Я сижу в своем кабинете в банке и с тоской обо всем этом размышляю, как вдруг звонит телефон. Вас просит жена, говорят мне. Я спрашиваю, в чем дело, и в ушах моих внезапной болью отдается новость: Либерио, дядя Либерио умирает в больнице, он попал под машину, нахальную автомашину, когда переходил улицу, возвращаясь домой. Я ошеломлен, я никак не могу поверить в ту весть, которую этим холодным декабрьским утром принесло мне это дьявольское изобретение. Я думаю: мне надо немедленно ехать туда, но не двигаюсь, не могу двинуться, меня парализовала мысль о том, какое значение приобретает это событие, если поставить его в ряд с остальными событиями последних месяцев. Итак, Либерио умирает — или уже умер, — и я понимаю, что должен быть рядом с ним потому хотя бы — не углубляясь в то, что было и что есть, в то, что я должен и чего не должен, — хотя бы потому, что он всегда был со мной в ответственные моменты моей жизни и помогал мне и хотел вылепить мой портрет на случай, если я стану великим человеком, но, впрочем, так и не закончил его. Я медленно кладу трубку и наконец встаю, тяжело опираясь о стол какими-то ватными руками. Прикуриваю сигарету и смотрю на огонь, точно хочу в трепыхании желтого пламени найти легко разгадываемый символ, если единственная реальность сейчас — мои вдруг замедлившиеся движения. Я бесцельно шагаю по кабинету. Останавливаюсь. Опять шагаю. Наконец решаюсь, беру пальто и выхожу.
Уже по дороге, в машине, постепенно понимаю, как неизбежны пустяковые вопросы, которые мы задаем в таких случаях. Кажется, само величие подобных событий мешает нам ставить вопросы соответствующего масштаба. В голове упорно звучат общие места и глупейшие банальности вроде: да как же так, ведь Либерио еще совсем не стар; если же удается обойтись без этих нелепостей, то:? естественно, теперь ведь такое уличное движение, что все может быть, мы сами стали палачами и жертвами в этом дурацком обществе, где решено почему-то смотреть на мир из этих приспособлений и мчаться неизвестно куда, убегая неизвестно от чего, вдыхая и глотая необъяснимый страх. Деревьев вдоль шоссе нет, я не вижу деревьев, передо мной только уродливые корабли цивилизации и высокие прямоугольники жилых домов, они попадаются даже в старых селениях. Там, правее, неподвижно лежит белесый туман. Я говорю себе: «Я возвращаюсь, возвращаюсь всего лишь полтора месяца спустя, а то и меньше».
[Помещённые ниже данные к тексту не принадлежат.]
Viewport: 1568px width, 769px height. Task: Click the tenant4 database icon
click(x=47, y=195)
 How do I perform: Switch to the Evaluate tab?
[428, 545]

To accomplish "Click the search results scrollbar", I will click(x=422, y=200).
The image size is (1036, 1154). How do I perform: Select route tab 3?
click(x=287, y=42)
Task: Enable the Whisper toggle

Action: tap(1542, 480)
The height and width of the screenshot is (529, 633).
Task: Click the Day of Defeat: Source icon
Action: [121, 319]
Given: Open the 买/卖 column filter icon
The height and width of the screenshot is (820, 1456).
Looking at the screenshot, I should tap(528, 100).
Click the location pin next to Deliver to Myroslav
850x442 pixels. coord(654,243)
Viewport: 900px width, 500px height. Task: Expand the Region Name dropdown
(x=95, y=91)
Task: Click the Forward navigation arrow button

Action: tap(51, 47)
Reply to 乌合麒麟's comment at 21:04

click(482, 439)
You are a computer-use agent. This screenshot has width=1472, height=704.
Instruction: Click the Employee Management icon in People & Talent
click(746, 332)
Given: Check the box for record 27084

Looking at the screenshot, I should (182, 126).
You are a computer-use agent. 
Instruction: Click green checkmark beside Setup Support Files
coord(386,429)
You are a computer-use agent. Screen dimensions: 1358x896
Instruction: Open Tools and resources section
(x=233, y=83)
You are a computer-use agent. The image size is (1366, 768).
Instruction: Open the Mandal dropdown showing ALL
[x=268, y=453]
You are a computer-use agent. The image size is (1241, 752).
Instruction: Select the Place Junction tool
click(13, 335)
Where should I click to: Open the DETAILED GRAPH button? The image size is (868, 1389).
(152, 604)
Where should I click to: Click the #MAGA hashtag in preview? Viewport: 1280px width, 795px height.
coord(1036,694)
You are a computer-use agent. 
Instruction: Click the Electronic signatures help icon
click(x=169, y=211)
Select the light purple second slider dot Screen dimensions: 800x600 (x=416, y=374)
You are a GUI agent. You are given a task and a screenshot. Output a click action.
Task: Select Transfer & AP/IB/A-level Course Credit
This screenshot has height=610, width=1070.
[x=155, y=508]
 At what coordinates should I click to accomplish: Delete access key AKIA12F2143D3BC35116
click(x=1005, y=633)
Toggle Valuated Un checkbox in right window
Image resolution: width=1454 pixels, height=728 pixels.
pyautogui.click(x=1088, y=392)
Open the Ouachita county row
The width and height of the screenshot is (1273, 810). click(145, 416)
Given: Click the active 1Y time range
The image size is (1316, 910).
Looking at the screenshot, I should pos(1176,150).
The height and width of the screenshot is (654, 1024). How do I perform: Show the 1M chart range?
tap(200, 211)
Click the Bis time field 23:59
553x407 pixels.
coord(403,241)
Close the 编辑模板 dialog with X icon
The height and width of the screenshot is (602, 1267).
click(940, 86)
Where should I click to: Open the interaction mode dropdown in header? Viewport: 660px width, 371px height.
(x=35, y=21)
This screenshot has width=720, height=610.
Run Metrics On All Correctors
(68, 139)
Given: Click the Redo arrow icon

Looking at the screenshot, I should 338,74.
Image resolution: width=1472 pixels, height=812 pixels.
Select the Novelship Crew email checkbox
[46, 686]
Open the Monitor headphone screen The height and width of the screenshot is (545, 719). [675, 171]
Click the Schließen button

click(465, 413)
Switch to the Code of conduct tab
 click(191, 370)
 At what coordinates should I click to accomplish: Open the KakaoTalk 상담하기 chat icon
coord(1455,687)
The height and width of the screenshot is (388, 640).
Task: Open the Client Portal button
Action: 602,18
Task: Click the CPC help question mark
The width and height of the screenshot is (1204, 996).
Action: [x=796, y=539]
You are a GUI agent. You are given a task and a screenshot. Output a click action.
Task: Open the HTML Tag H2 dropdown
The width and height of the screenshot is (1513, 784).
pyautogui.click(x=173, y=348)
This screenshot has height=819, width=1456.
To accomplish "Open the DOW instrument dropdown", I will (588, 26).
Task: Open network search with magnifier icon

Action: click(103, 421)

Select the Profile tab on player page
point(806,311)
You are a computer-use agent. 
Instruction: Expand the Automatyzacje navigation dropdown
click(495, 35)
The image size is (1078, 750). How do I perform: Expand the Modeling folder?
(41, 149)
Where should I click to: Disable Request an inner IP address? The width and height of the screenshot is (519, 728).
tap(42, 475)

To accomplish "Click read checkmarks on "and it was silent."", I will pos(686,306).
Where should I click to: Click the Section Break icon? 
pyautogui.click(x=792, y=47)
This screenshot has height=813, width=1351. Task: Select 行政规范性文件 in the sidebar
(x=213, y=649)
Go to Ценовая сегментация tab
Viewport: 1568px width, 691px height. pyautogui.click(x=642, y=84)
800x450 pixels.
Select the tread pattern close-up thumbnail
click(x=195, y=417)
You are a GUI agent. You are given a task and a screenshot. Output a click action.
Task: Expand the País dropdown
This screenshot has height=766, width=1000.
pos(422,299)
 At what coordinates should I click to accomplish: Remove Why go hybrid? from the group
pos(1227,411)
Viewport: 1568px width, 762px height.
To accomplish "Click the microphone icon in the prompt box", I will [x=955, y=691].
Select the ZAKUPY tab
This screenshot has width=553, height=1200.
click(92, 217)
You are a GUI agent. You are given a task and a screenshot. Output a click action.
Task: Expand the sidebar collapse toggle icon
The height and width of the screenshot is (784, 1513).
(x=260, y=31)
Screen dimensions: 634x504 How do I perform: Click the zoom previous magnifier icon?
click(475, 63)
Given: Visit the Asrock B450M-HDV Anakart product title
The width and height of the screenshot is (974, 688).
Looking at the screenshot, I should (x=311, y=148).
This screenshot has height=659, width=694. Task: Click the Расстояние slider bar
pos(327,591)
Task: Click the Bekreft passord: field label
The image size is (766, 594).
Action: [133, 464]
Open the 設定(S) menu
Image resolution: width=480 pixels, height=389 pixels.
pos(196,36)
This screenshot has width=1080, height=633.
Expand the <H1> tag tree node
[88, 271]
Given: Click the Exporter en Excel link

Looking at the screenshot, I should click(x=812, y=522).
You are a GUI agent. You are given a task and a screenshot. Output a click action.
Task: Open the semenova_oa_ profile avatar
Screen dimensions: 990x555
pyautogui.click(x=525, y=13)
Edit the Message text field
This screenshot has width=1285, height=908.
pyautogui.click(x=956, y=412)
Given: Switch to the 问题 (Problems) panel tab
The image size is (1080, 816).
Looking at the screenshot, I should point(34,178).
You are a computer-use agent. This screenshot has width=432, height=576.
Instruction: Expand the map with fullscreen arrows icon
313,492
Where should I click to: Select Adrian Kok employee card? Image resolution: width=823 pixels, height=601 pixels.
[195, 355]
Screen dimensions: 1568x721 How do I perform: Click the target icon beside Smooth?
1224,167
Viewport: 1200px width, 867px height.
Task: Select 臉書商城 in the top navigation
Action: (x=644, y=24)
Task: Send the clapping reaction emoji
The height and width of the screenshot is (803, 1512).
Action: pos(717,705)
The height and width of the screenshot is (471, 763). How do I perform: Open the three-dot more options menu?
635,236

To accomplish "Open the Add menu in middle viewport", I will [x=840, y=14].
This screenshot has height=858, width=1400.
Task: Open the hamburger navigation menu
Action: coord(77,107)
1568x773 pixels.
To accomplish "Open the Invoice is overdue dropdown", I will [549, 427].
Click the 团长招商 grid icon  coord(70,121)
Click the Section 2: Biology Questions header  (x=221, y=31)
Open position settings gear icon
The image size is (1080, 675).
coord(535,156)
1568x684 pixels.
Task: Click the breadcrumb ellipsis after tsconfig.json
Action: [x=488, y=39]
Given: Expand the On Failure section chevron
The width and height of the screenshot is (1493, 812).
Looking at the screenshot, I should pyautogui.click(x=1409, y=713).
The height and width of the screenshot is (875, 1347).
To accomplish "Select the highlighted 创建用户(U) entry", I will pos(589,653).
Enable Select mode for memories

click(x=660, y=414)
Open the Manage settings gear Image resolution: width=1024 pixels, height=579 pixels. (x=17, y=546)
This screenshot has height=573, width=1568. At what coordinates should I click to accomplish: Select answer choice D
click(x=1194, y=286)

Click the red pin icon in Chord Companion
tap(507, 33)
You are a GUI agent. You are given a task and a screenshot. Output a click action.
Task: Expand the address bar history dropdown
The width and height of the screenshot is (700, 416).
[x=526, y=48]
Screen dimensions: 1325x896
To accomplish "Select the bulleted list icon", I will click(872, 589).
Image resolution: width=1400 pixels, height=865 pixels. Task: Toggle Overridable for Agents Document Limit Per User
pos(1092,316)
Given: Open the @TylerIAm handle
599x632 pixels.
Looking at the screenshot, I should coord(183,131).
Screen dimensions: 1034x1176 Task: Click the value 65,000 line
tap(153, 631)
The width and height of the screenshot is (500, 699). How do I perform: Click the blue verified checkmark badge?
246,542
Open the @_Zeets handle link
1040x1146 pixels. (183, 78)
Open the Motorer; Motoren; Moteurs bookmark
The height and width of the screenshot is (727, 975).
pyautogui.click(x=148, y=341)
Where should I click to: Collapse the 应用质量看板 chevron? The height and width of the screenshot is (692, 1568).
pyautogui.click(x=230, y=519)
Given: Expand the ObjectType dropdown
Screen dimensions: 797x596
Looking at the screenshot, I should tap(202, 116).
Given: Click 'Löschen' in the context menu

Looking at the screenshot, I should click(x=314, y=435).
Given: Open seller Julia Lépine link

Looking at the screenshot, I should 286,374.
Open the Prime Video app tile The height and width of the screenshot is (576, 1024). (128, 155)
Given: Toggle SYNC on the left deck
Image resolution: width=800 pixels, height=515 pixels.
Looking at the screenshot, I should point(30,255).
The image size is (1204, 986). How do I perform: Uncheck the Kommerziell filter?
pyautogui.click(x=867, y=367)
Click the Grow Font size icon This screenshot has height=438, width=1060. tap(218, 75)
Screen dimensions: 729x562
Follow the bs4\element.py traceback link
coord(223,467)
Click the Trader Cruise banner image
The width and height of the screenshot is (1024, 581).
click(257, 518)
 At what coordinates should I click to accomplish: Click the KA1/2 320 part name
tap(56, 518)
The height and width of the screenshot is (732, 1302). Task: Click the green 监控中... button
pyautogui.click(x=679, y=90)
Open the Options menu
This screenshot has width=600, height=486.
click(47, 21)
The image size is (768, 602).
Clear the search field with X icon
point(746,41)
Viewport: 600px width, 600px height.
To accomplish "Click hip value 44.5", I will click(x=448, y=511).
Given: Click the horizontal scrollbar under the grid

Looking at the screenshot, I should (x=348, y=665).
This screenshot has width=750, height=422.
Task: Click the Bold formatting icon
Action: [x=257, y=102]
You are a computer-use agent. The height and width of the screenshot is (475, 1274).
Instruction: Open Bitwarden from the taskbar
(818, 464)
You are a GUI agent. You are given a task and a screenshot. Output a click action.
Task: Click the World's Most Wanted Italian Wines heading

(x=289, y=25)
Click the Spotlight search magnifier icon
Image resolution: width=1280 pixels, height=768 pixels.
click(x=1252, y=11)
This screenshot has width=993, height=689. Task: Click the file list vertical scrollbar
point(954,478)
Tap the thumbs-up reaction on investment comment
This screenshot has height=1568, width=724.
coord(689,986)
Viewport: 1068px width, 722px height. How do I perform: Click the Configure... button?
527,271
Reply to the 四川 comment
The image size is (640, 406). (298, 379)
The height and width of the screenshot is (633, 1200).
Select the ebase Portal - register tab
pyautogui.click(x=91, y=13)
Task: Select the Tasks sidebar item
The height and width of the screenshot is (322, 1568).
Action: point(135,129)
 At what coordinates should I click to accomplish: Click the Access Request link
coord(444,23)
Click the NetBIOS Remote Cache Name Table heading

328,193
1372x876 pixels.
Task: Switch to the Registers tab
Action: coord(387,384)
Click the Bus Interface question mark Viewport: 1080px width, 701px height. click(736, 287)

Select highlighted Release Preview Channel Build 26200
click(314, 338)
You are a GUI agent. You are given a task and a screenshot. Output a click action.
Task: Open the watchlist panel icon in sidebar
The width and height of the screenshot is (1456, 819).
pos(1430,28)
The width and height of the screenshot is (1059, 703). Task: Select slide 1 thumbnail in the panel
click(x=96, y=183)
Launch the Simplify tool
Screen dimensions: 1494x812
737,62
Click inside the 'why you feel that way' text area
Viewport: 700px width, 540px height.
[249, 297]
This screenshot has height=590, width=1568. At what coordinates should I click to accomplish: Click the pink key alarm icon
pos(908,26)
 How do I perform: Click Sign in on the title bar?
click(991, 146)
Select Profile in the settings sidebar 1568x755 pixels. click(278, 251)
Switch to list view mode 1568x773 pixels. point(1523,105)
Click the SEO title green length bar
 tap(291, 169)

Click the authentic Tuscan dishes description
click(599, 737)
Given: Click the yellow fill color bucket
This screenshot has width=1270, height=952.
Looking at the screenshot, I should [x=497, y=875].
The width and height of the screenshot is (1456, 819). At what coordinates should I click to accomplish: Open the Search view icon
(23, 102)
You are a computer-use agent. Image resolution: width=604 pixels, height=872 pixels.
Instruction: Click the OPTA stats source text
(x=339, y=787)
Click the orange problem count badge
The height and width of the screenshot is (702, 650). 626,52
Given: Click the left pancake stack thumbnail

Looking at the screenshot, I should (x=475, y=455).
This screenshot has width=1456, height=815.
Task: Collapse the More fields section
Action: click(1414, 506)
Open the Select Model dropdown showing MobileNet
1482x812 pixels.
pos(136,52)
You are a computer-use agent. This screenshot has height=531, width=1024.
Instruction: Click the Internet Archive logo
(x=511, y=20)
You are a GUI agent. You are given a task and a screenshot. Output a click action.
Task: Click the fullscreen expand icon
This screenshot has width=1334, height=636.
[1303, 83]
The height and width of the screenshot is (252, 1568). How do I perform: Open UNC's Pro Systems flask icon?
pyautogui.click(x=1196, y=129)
В какой-то деревне навстречу мне движется вереница машин, украшенных национальными флагами, которые гулко хлопают на ледяном ветру. Из одной машины двое юнцов приветствуют меня по — фашистски. Кажется, я скривил рот.
Мне сорок четыре года. Это очень много, а все кажется, что конца жизни нет. Да, Либерио стар, очень стар. Мы оба бесконечно стары, потому что когда-то были с ним одним целым, а теперь у нас не осталось ни единой точки соприкосновения, которая была бы не надуманной, не призрачной. Дом рухнул, и мы заблудились, как тот человек, который потерял память и всю жизнь бродил по свету, не зная, куда ему надо вернуться. Потому что, когда он рухнул, мы тоже оказались заблудившимися людьми, дичью, отвлеченными понятиями, хотя ни Либерио, ни я давно уже не жили в старом доме. Что же произошло — может, он не огляделся, переходя улицу, или задумался, или был навеселе. А возможно, это был просто неизбежный конец. («Я его не видел — клянусь, не видел, — появился откуда ни возьмись, — растерялся я, нажал педаль — скорость-то всего сорок была, — вылез откуда ни возьмись — я не виноват — со мной никогда ничего такого не случалось — и видимость плохая была, — по — моему, он был пьян — я ехал на зеленый — ну в крайнем случае на желтый — очень спешил, понимаете, — клянусь, я его и не видел — ведь темнело уже…») Бедный Либерио.